This topic describes how to create a managed GPU cluster for heterogeneous computing in the Container Service for Kubernetes (ACK) console.

Background information

You must perform the following steps in the ACK console to create an ACK cluster:

  • Create ECS instances, configure a public key to enable Secure Shell (SSH) logon from master nodes to other nodes, and then configure the ACK cluster by using cloud-init.
  • Create a security group that allows access to a VPC network through Internet Control Message Protocol (ICMP).
  • Select a VPC network for the cluster. If no VPC network is available or you do not want to use an existing VPC network, create a VPC network and VSwitches, and create Source Network Address Translation (SNAT) entries for the VSwitches.
  • Add route entries to the VPC network.
  • Create a Network Address Translation (NAT) gateway and EIPs.
  • Create a Resource Access Management (RAM) user and an AccessKey pair. Grant the following permissions to the RAM user: permissions to query, create, and delete ECS instances, permissions to add and delete cloud disks, and full permissions on SLB, Cloud Monitor, VPC, Log Service, and Network Attached Storage (NAS). The ACK cluster automatically creates SLB instances, cloud disks, and VPC routing entries based on your configurations.
  • Create an internal SLB instance and open port 6443.
  • Create a public-facing SLB instance and open ports 6443, 8443, and 22. If you enable SSH logon when you create the cluster, port 22 is opened. Otherwise, port 22 is closed.

Limits

  • SLB instances that are created together with the ACK cluster support only the pay-as-you-go billing method.
  • ACK clusters support only VPC networks.
  • Each account can consume only a limited amount of computing resources. You fail to create clusters if you do not have sufficient computing resources. When you create clusters, make sure that you have sufficient resources.

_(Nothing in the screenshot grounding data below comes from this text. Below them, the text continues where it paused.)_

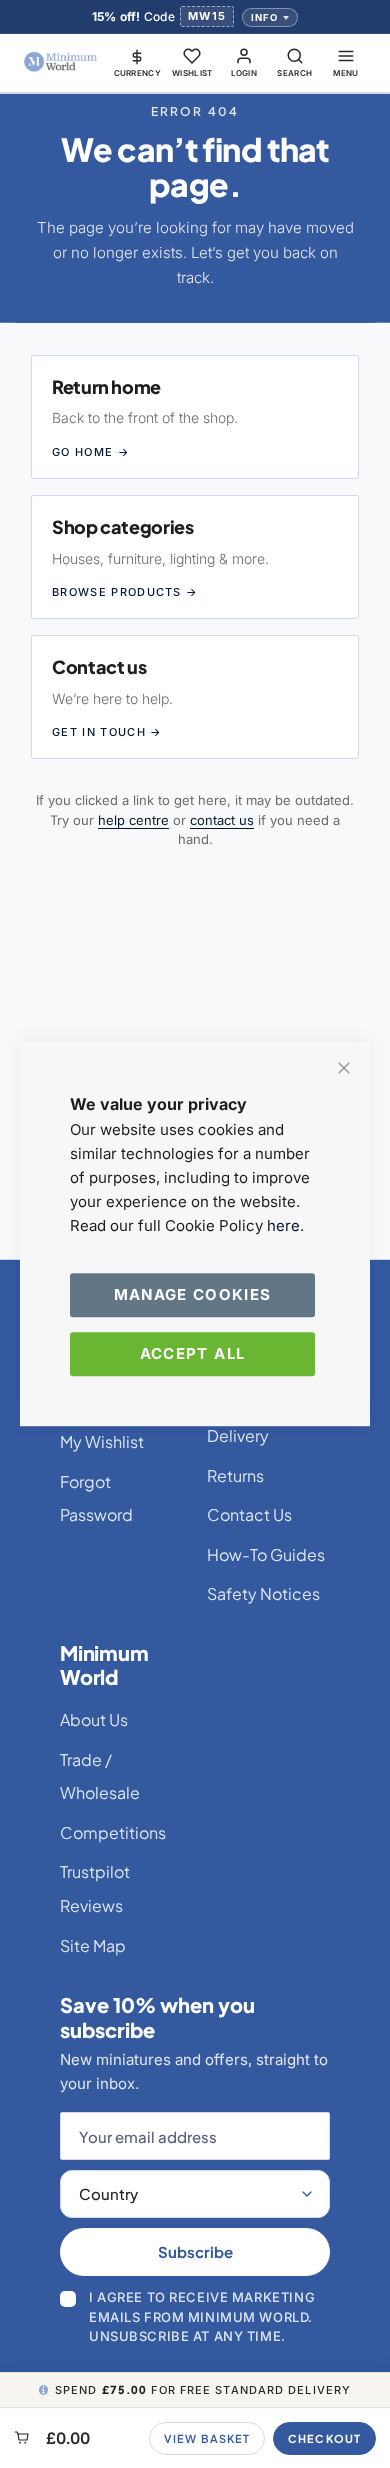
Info (264, 17)
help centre (133, 820)
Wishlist (192, 73)
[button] (138, 62)
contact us (222, 820)
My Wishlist (102, 1441)
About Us (94, 1719)
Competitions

    To increase the quota of computing resources for your account, submit a ticket.

    • You can create up to 50 clusters across regions for each account. You can deploy up to 100 nodes in each cluster. To increase the quota of clusters or nodes for your account, submit a ticket.
      Notice By default, you can add up to 48 route entries to each VPC network in an ACK cluster. This means that you can deploy up to 48 nodes in an ACK cluster that uses Flannel. An ACK cluster that uses Terway is not subject to this limit. To increase the quota of route entries for a VPC network, submit a ticket.
    • You can create up to 100 security groups under each account.
    • You can create up to 60 pay-as-you-go SLB instances under each account.
    • You can create up to 20 EIPs under each account.
  • Limits on ECS instances:

    The pay-as-you-go and subscription billing methods are supported.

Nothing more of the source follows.